Strengths and Limitations of the Current Study
The large cohort of consecutive patients ensures that total mortality can be used as the primary end-point. In addition, symptomatic status at follow-up is available in a large number of patients. However, the lack of data regarding myocardial function after surgery is a weakness and the study has the limitations inherent in a retrospective cohort design. Finally, the study cannot address the relative benefits of medical therapy alone versus a combination of medical therapy plus surgical revascularization in patients with severe ischemic LV dysfunction. This can only be adequately evaluated in a prospective study.

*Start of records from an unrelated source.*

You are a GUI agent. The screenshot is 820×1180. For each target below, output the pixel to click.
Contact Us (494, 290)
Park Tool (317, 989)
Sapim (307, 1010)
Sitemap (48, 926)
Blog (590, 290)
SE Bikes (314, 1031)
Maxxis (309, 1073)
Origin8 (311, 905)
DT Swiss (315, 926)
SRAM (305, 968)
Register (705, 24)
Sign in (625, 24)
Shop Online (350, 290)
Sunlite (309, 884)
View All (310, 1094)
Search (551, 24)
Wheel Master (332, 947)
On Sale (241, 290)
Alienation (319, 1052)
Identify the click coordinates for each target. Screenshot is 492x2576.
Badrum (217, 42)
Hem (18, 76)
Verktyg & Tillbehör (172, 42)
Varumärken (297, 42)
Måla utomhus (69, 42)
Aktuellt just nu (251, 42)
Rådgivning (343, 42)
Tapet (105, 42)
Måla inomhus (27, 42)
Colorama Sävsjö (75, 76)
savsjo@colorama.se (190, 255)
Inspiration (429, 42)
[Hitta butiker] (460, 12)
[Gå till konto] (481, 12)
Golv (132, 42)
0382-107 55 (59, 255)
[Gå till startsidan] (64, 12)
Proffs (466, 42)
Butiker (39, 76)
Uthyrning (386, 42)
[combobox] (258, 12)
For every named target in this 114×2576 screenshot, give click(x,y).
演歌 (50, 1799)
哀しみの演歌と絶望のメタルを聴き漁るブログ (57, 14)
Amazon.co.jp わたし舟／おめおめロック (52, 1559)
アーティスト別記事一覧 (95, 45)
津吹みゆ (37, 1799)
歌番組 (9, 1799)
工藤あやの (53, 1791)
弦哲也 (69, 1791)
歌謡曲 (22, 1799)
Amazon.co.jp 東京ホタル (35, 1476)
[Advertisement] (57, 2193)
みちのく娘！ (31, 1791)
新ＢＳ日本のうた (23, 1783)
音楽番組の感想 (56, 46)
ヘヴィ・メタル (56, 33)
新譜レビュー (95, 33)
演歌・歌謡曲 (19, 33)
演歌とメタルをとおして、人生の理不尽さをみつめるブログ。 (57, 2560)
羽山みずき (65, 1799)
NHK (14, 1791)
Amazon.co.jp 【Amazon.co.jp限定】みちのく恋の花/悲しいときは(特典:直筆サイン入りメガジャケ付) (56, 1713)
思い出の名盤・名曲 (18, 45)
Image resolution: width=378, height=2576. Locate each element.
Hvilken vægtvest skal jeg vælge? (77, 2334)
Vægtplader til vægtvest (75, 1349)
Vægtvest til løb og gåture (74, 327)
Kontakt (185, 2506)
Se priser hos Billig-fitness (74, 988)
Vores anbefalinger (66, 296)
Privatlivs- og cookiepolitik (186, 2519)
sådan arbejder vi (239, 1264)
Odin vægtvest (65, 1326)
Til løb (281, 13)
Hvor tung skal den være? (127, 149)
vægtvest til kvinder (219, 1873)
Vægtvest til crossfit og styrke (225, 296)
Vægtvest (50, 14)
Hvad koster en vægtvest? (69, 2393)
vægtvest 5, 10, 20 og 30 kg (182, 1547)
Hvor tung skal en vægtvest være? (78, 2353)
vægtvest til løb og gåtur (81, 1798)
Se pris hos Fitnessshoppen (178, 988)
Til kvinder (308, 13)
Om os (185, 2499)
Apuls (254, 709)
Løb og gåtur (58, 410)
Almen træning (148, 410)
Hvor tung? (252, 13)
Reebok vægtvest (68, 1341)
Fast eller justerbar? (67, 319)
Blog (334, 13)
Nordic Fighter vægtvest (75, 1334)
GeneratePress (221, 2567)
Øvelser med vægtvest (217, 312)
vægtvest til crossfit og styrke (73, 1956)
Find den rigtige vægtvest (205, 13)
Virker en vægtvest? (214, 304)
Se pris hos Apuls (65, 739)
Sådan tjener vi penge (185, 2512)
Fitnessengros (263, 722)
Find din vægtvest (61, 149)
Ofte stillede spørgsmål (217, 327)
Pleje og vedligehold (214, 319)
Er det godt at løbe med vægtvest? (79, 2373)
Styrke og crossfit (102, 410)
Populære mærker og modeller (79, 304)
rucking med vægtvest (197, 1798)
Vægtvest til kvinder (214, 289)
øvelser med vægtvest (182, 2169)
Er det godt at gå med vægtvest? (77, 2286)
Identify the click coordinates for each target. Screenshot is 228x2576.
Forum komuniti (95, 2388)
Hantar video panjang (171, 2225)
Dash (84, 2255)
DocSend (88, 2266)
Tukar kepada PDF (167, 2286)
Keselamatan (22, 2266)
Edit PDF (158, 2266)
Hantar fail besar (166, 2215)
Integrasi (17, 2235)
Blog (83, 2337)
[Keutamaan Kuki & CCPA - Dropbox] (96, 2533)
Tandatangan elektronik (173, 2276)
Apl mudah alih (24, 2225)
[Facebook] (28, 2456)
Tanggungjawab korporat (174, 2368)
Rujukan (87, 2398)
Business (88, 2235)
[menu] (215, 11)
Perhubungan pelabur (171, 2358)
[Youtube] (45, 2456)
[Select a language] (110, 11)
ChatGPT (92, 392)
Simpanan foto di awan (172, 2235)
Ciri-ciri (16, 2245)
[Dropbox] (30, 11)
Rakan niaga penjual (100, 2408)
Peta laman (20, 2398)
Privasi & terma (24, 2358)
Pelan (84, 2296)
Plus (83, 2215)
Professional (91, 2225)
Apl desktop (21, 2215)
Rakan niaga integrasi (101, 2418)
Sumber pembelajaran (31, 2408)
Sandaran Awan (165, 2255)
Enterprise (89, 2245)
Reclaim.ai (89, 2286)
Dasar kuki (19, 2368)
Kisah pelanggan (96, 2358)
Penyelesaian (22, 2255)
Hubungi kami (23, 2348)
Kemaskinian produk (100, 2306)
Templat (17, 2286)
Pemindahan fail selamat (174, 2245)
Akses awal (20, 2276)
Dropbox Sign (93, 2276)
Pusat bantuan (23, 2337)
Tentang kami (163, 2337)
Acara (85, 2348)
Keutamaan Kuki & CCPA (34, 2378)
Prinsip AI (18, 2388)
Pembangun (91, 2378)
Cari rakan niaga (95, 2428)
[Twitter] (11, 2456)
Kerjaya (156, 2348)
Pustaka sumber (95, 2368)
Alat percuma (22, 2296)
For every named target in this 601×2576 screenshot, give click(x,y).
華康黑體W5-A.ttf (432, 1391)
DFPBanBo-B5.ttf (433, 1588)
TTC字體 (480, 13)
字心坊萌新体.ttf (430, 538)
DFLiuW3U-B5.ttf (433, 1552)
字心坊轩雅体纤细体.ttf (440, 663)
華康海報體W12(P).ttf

The current study demonstrates that patients with significant LV systolic dysfunction undergoing isolated first CABG using contemporary techniques have a good early and medium-term survival. In addition, the majority of survivors derive considerable symptomatic benefit. Renal dysfunction portends a very poor prognosis in this setting. Further work is required to determine strategies that can improve the outcome of these individuals at high risk.
Source of Funding
Dr Hillis was supported by the British Heart Foundation.
Presented at the American Heart Association Scientific Sessions, Dallas, Tex, November 13–16, 2005.